Aqui precisamos retornar à entrega do Projeto de Reforma da Previdência. Num ambiente de normalidade, o Congresso simplesmente daria início a sua tramitação, formulando as rotineiras emendas e aprovando-o ao final.

Neste início de governo, todavia, muitos são os riscos:

  1. A tramitação demorar mais do que deveria; 
  2. As modificações descaracterizarem o projeto inicial;
  3. O projeto não ser aprovado.
A governabilidade de Bolsonaro, que implica harmonia com o Congresso, ainda não foi suficientemente testada. Ou pior: foi reprovada em duas situações ontem (21/2/19), com o convite de Bebianno a depor na Câmara e a anulação do decreto que ampliava o sigilo de documentos estatais.

Desse modo, a crise se apresenta no horizonte, ameaçando aquela que é considerada uma das principais agendas positivas do governo. A não aprovação da "Nova Previdência" pode significar perda de apoio, pelo Presidente, dos setores neoliberais da sociedade, bem como de parte da classe média, comprometendo ainda mais a governabilidade que não se construiu.

A arma do governo para viabilizar essa aprovação parece ser, por ora, a mesma dos governos anteriores: distribuição de cargos e de verbas aos partidos. Bernardo Mello Franco, na edição de hoje (21/02/19) do jornal O Globo, afirma que o projeto "foi recebido com frieza". Acrescenta que os parlamentares "vão aproveitar o momento para forçar um acerto de contas com o Planalto": 
Segundo o presidente de um partido médio, a ideia é que cada deputado novato tenha direito a indicar R$ 7,5 milhões em obras e repasses federais. Para os reeleitos, a cota seria de R$ 10 milhões.
Reportagem da mesma edição do jornal, intitulada "Líderes do Governo" (Amanda Almeida, Bruno Góes e Karla Gamba), afirma que a liberação de emendas parlamentares e o atendimento a indicações para cargos do segundo e terceiro escalões serão acelerados. Inclusive, os presidentes da Câmara (Maia) e do Senado (Alcolumbre) teriam almoçado com Onyx Lorenzoni (chefe da Casa Civil) e o Major Vitor Hugo (líder do PSL) para revelar a "ansiedade de parlamentares pela participação no governo".

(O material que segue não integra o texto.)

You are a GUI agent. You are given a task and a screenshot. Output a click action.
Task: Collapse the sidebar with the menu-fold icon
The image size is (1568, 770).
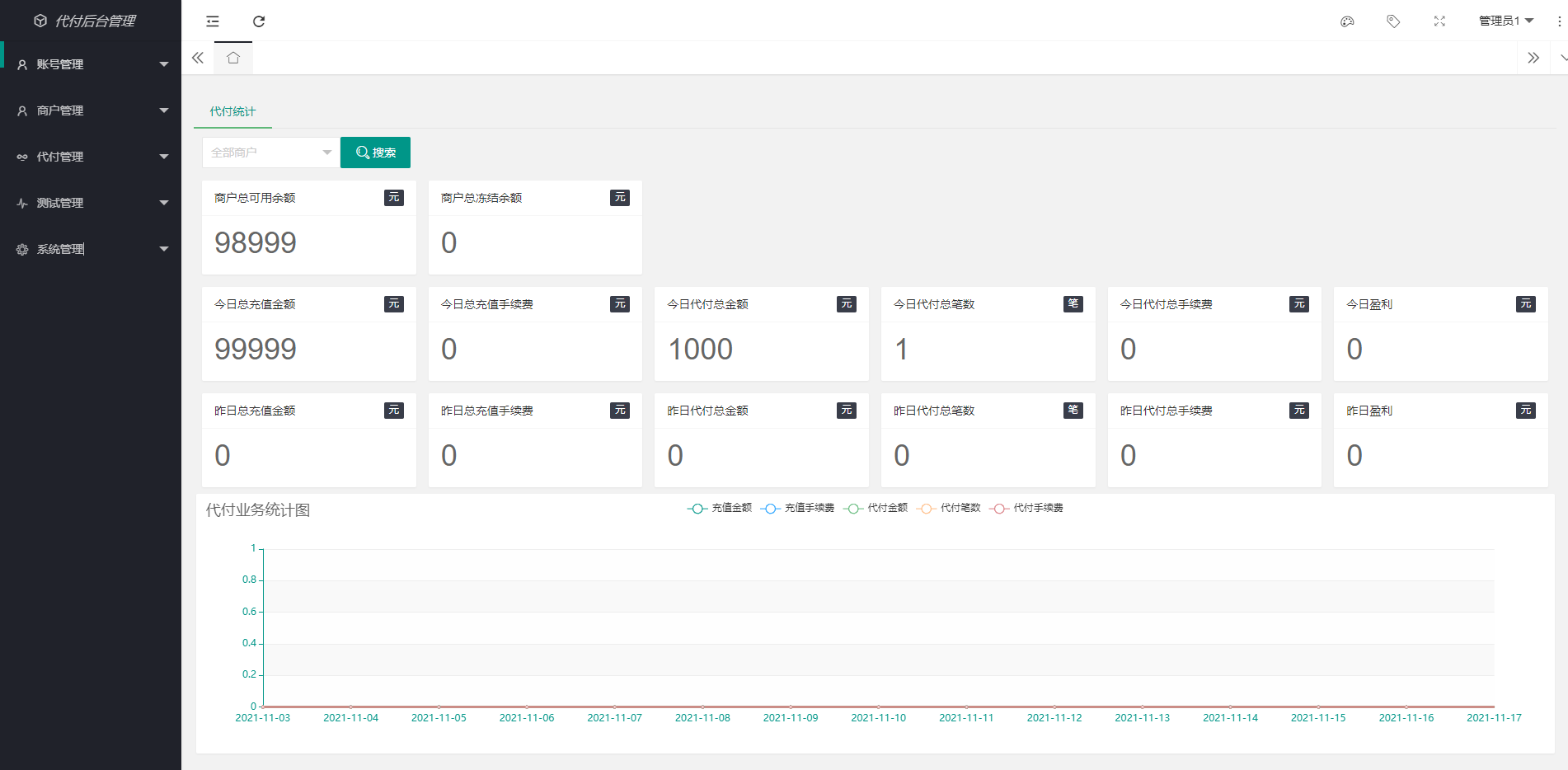point(213,21)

O jornal O Estado de S.Paulo, na reportagem "Governo cria canal para nomeações no 2° escalão" (21/02/19, Vera Rosa, Mariana Haubert e Camila Tuartelli), informa que, segundo o Painel Estatístico de Pessoal, do Ministério da Economia, haveria 74.223 vagas em repartições federais nos Estados, suscetíveis de serem repartidas.


Voltando à reportagem d'O Globo, Lorenzoni e o general Carlos Alberto dos Santos Cruz, que assumiu a secretaria da presidência justamente no lugar de Bebianno, serão os responsáveis por avaliar a competência dos nomes indicados pelos parlamentares.

E aqui regressamos ao início do nosso texto. Trocar a aprovação de projetos por cargos e verbas é a essência do velho presidencialismo de coalizão. Parece parte necessária para a governabilidade, mas pode facilmente se converter em algo nocivo para a sociedade.

Haverá mesmo controle nessa indicação para cargos de segundo e terceiro escalões? Ou estaremos às vésperas de mais um capítulo nebuloso no governo, a ser acobertado pela ideologia Olavista e falsas agendas positivas? Em última instância, qual face do governo, visando à aprovação da "Nova Previdência", irá controlar essa distribuição?